Due to limitations of retrospective review and limited sample size, we were unable to randomize patients to various treatment regimens. Initial vitamin D levels had a statistically significant impact on the rate of vitamin D correction. It is possible that patients with lower initial levels were reactionarily given higher dosing regimens compared to those who were only mildly deficient. In the future, a study with patients randomized to various treatment regimens controlled for initial vitamin D levels would be warranted. It would be worthwhile to compare 100,000 IU weekly, 50,000 IU weekly, and 10,000 IU daily to evaluate the hypothesis that total dose is the most important factor. In that case, it would be expected that 10,000 IU would correct levels faster than 50,000 IU weekly, but not as rapidly as 100,000 IU weekly.

This study population is limited to breast cancer patients and may not be generalizable to the other patient populations. Additional studies with larger sample sizes that are not limited to breast cancer patients would be beneficial. Future studies to evaluate the accuracy of the online calculator are also warranted.

REFERENCES

  1. Sunyecz JA. The use of calcium and vitamin D in the management of osteoporosis. Ther Clin Risk Manag 2008;4: 827-36.
  2. Hadji P, Aapro MS, Body JJ, et al. Management of aroma- tase inhibitor-associated bone loss (AIBL) in postmenopausal women with hormone sensitive breast cancer: Joint position statement of the IOF, CABS, ECTS, IEG, ESCEO IMS, and SIOG. J Bone Oncol 2017;7:1-12.

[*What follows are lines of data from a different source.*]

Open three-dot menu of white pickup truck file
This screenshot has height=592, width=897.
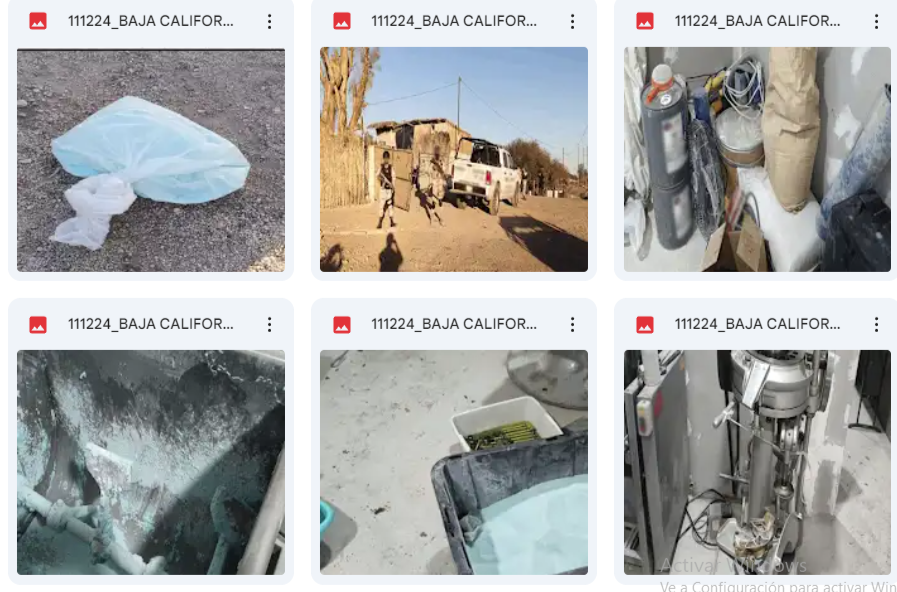point(573,22)
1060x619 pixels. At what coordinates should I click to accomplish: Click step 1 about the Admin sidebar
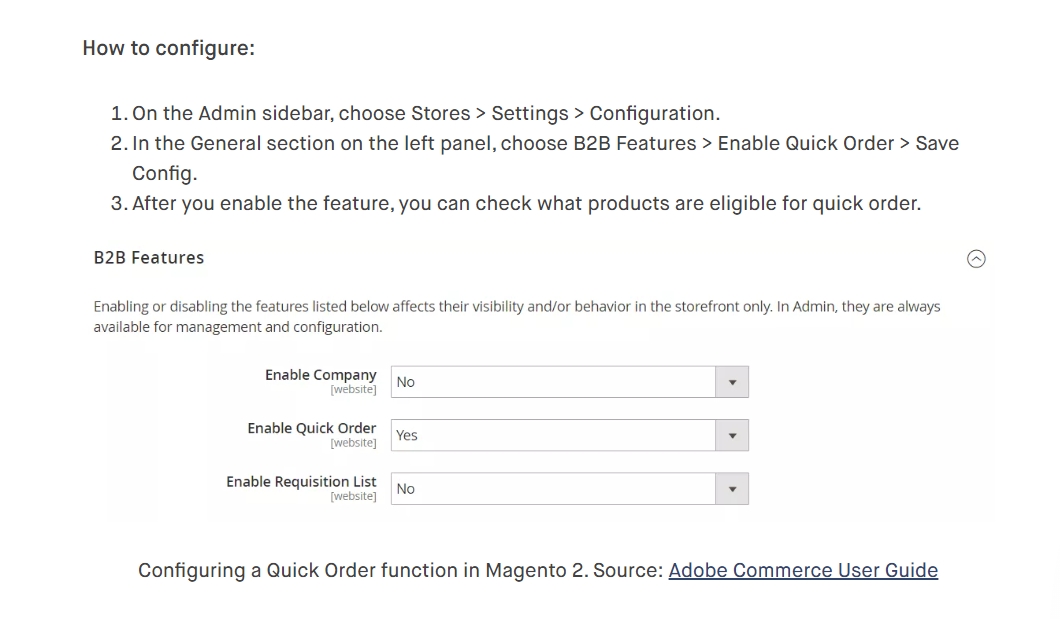[425, 113]
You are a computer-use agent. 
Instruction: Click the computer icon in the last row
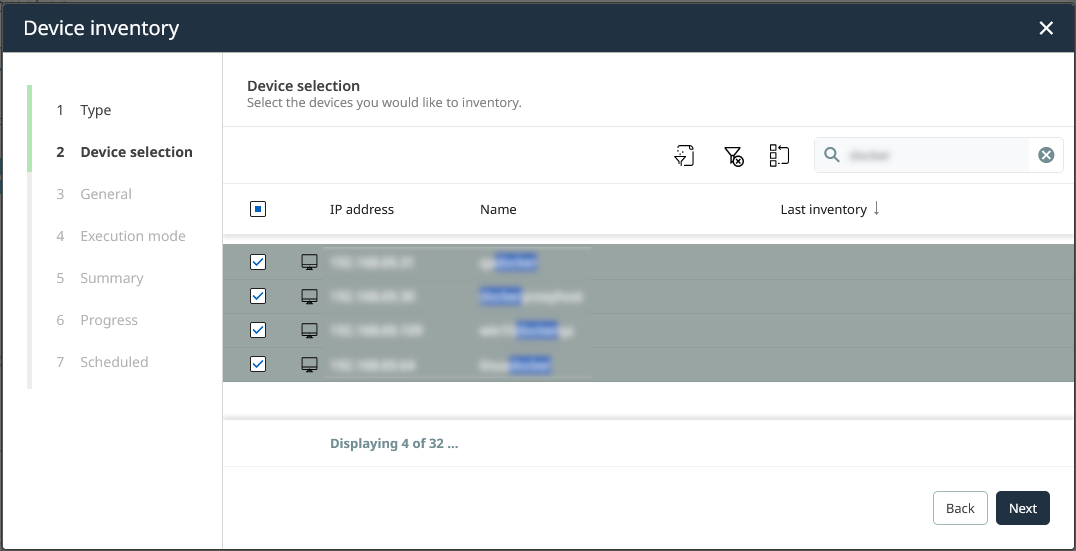click(310, 364)
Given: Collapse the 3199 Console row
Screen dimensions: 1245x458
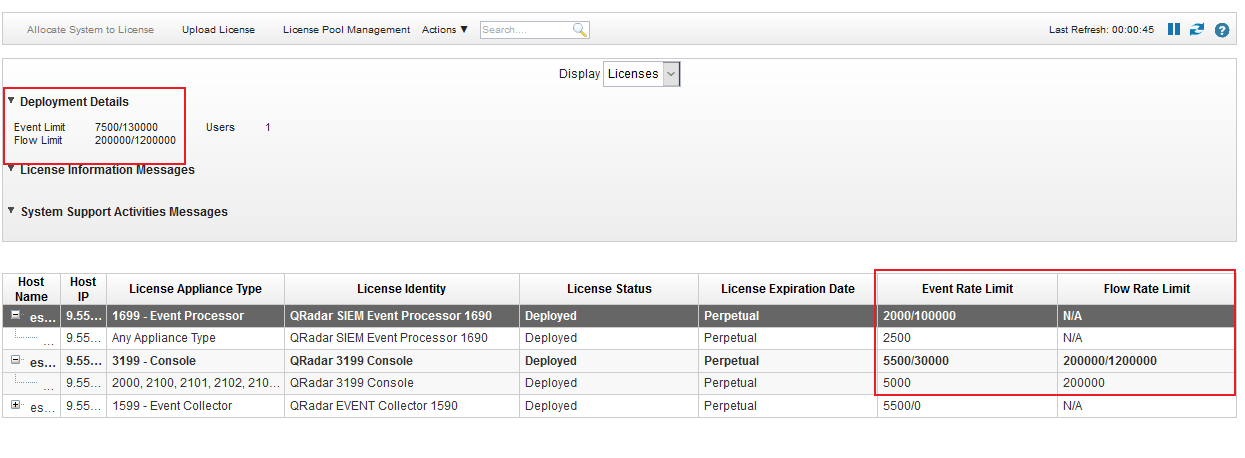Looking at the screenshot, I should coord(15,360).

  3. Makhoul I, Montgomery CO, Gaddy D, et al. The best of both worlds - managing the cancer, saving the bone. Nat Rev Endocrinol 2016;12:29-42.
  4. Trivedi DP, Doll R, Khaw KT. Effect of four monthly oral vitamin D3 (cholecalciferol) supplementation on fractures and mortality in men and women living in the community: randomised double blind controlled trial. BMJ 2003; 326:469.

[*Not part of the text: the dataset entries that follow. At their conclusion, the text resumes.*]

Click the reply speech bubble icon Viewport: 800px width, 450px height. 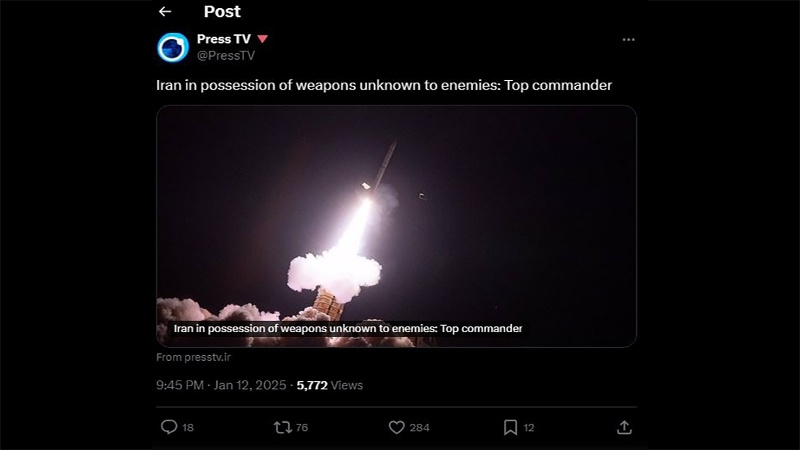[x=169, y=427]
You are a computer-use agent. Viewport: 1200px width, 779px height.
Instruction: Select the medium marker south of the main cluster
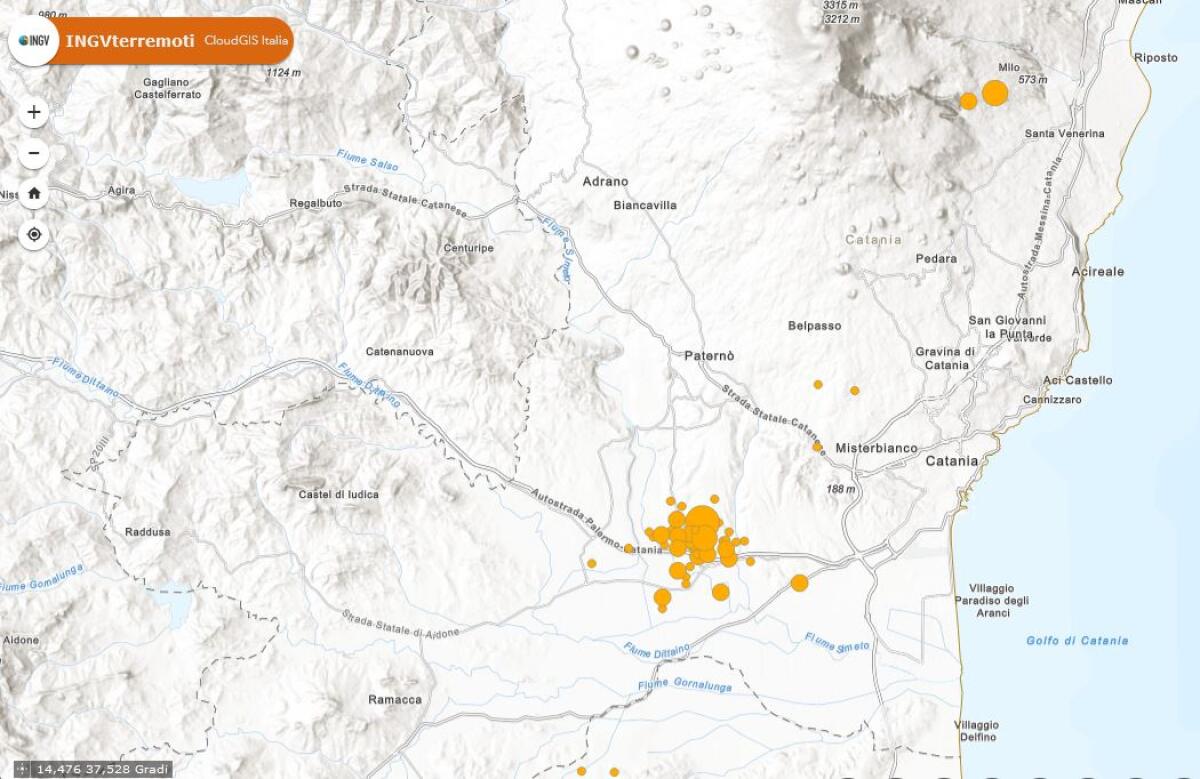pos(721,592)
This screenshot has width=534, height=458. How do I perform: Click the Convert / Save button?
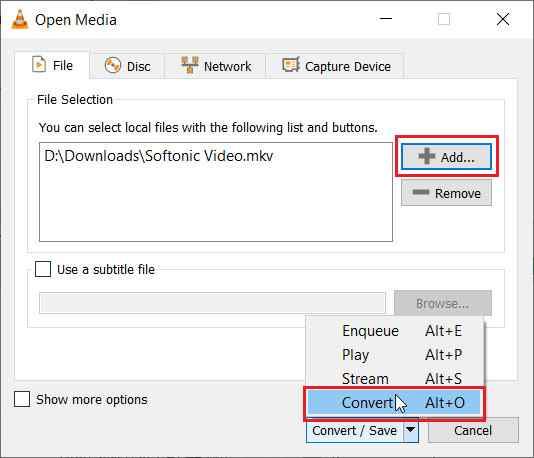coord(355,431)
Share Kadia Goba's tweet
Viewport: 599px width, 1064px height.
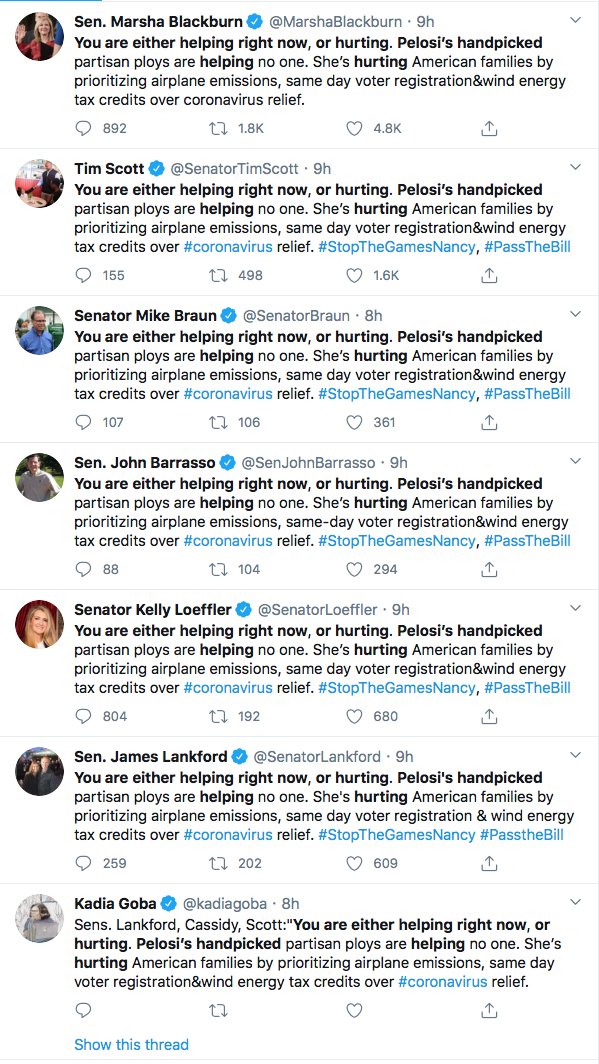tap(489, 1010)
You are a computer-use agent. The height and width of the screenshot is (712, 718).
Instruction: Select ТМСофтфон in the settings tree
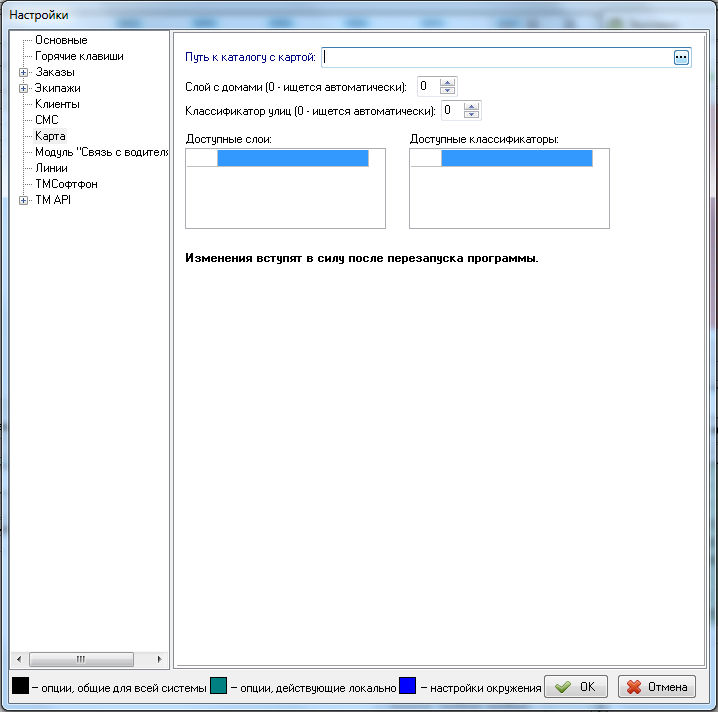coord(66,184)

  5. Ross AC, Manson JE, Abrams SA, et al. The 2011 report on dietary reference intakes for calcium and vitamin D from the Institute of Medicine: what clinicians need to know. J Clin Endocrinol Metab 2011;96:53-8.
  6. Pepper KJ, Judd SE, Nanes MS, et al. Evaluation of vitamin D repletion regimens to correct vitamin D status in adults. Endocr Pract 2009;15:95-103.
  7. Kimball SM, Ursell MR, O'Connor P, et al. Safety of vitamin D3 in adults with multiple sclerosis. Am J Clin Nutr 2007; 86:645-51.
  8. Carmel AS, Shieh A, Bang H, et al. The 25(OH)D level needed to maintain a favorable bisphosphonate response is >/=33 ng/ml. Osteoporos Int 2012;23:2479-87.